News that NZ Post plans to cut mail deliveries to three days days a week has left locals angry.
Letter volumes have been falling steeply in recent years - by almost 7 per cent last year alone - because of increasing use of email and texting.
Oamaru's Louisa Burrell, who is a member of a number of older person's organisations, told the Oamaru Mail she was annoyed that it was assumed everyone communicated through texts and emails.
"It's like telling every 60-year-old they have to learn to ride a motorcycle. It's crazy," she said.
Mrs Burrell believes it will take a generation or two before all older people understand the internet and emails.
"I am very strongly against it," she said.
'When you get something in the post, it's fabulous."
Mrs Burrell said older people would feel cut off.

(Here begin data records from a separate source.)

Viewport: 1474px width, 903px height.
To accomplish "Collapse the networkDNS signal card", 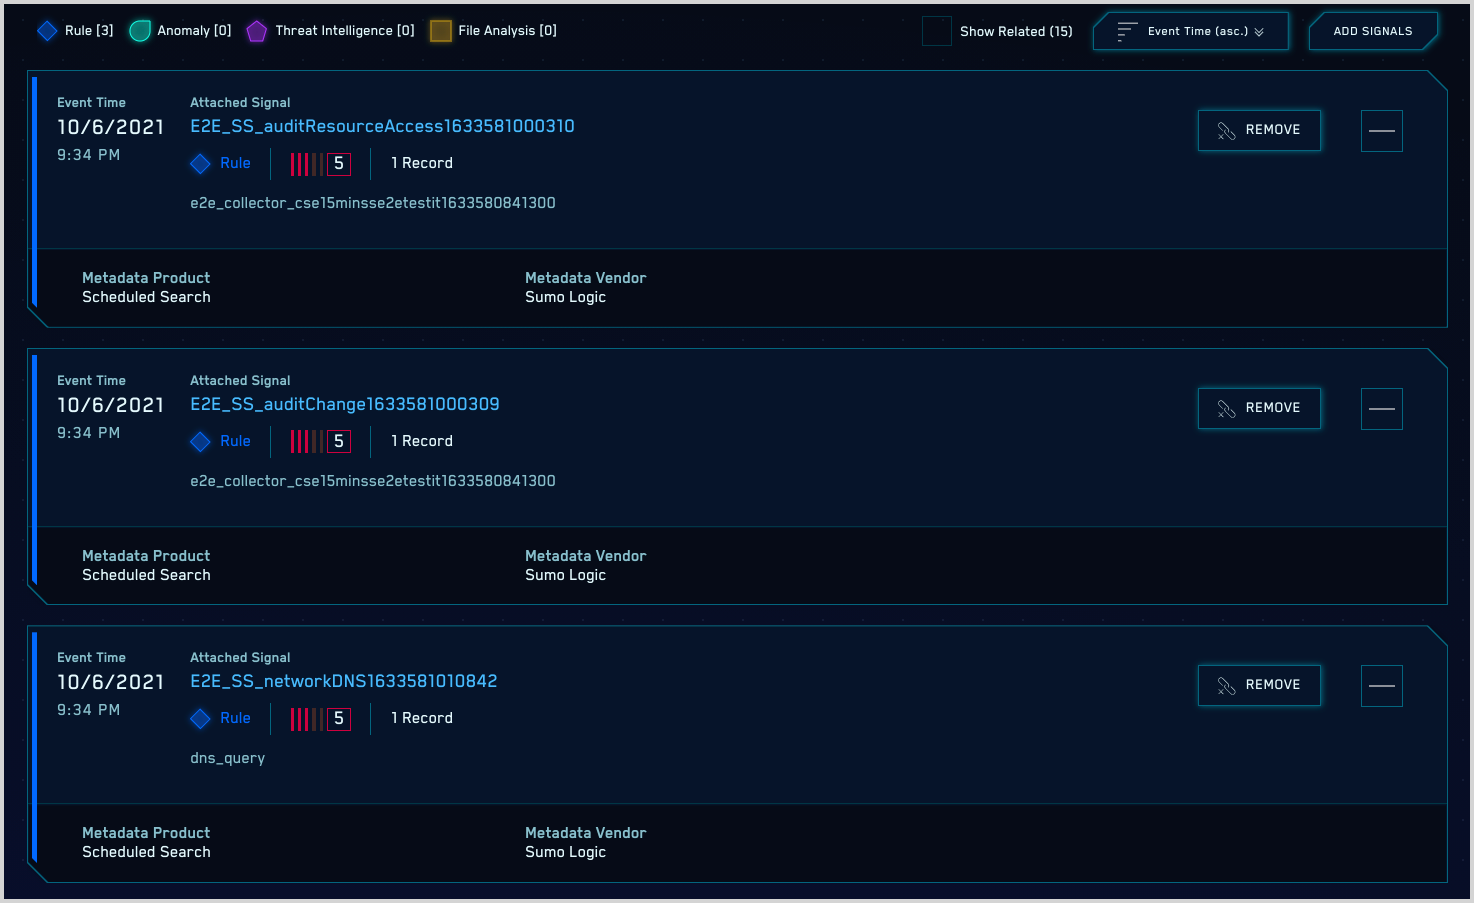I will click(x=1381, y=686).
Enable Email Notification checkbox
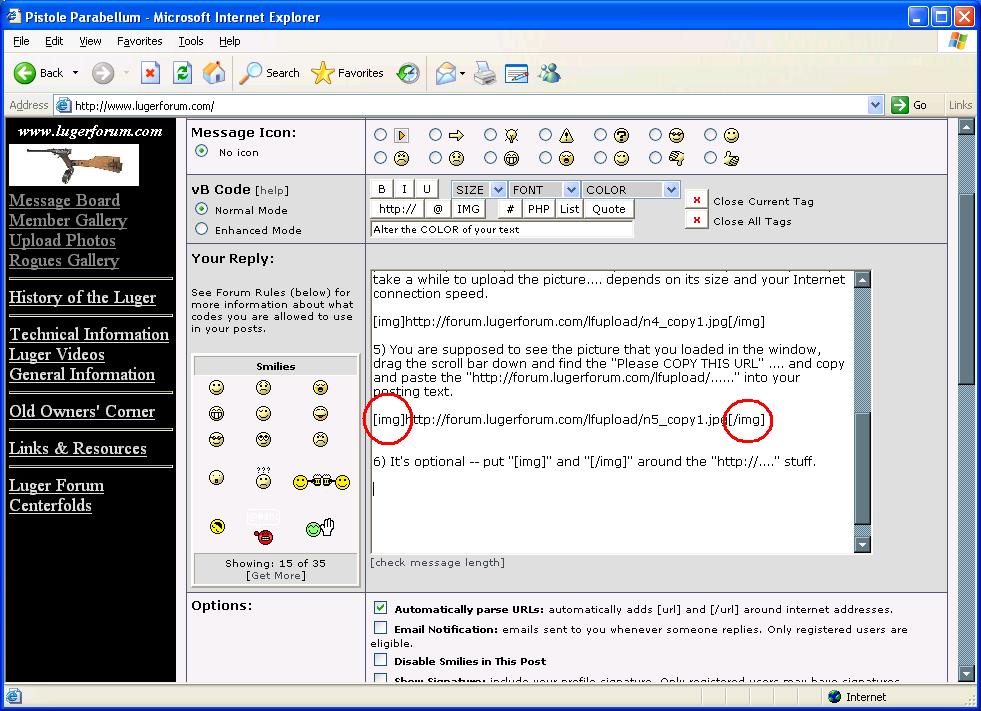The height and width of the screenshot is (711, 981). 381,629
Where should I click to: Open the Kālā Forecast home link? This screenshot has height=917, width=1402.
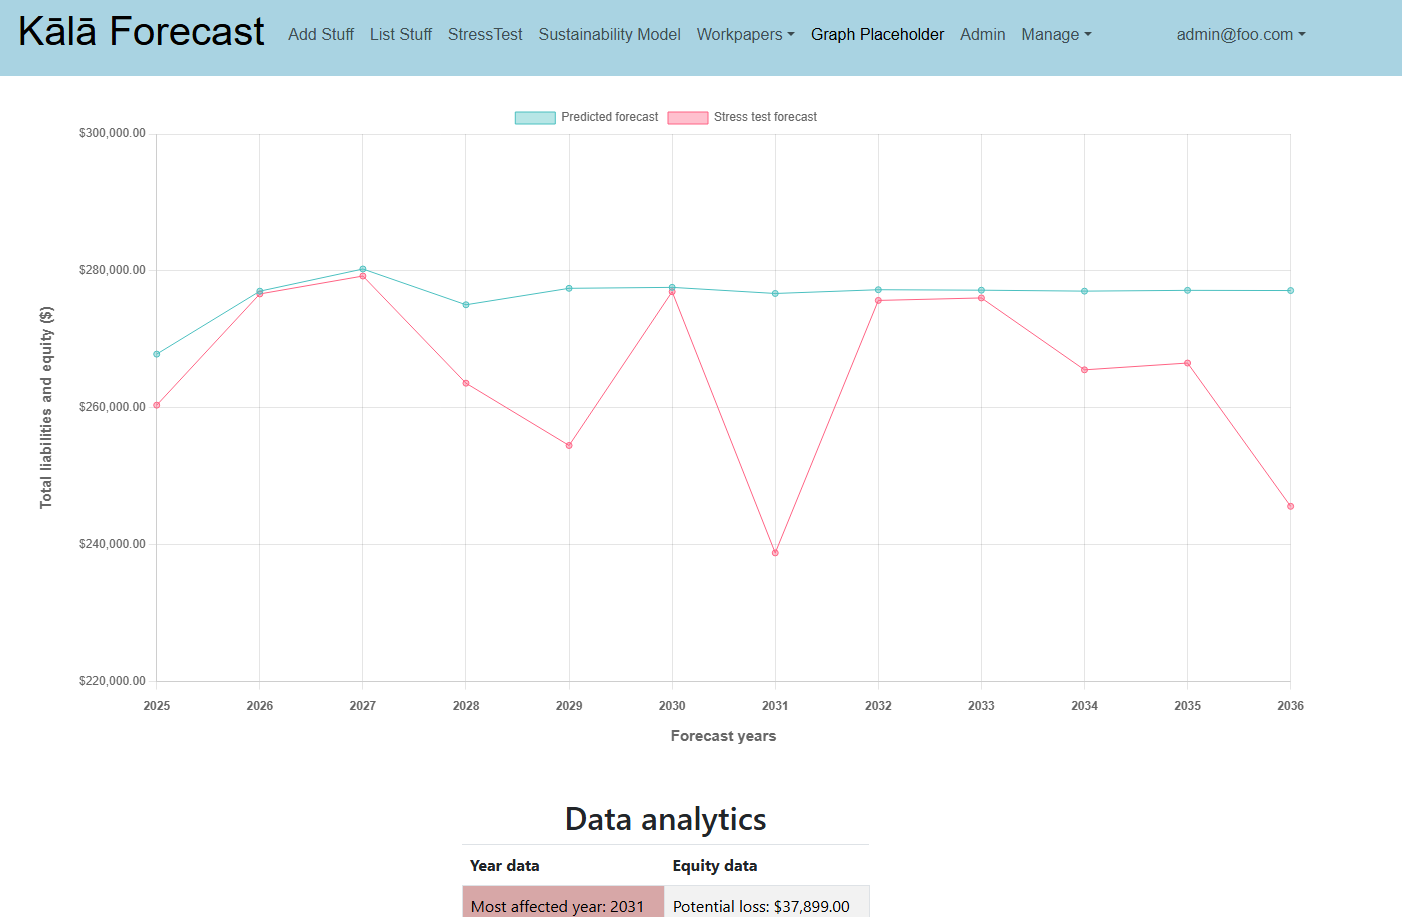pyautogui.click(x=141, y=32)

"Don't forget that for some people it is one of the few connections they have with people," she said.
"I am quite disappointed. I think they are going about it the wrong way."
NZ Post external relations manager John Tulloch told the Oamaru Mail they could no longer ignore the statistics.
Comparing the number of cards sent at Christmas 2011 against those sent in 2012, there was a 20 per cent drop.
Mr Tulloch said if deliveries were not changed to three days a week it could result in frequent and significant price increases.
NZ Post understood that the two groups most affected would be those living in rural areas and older people.
"We have been engaging with Grey Power and have been listening to their concerns," he said.
"We have encouraged them and they will be making a submission."
Mr Tulloch said NZ Post acknowledged the change would cause a loss of jobs but he would not speculate on how many.
"It's not going to happen in weeks or months, it would be years," he said.
NZ Post would also consult the public over the next six weeks before the Government decided whether the changes should go ahead.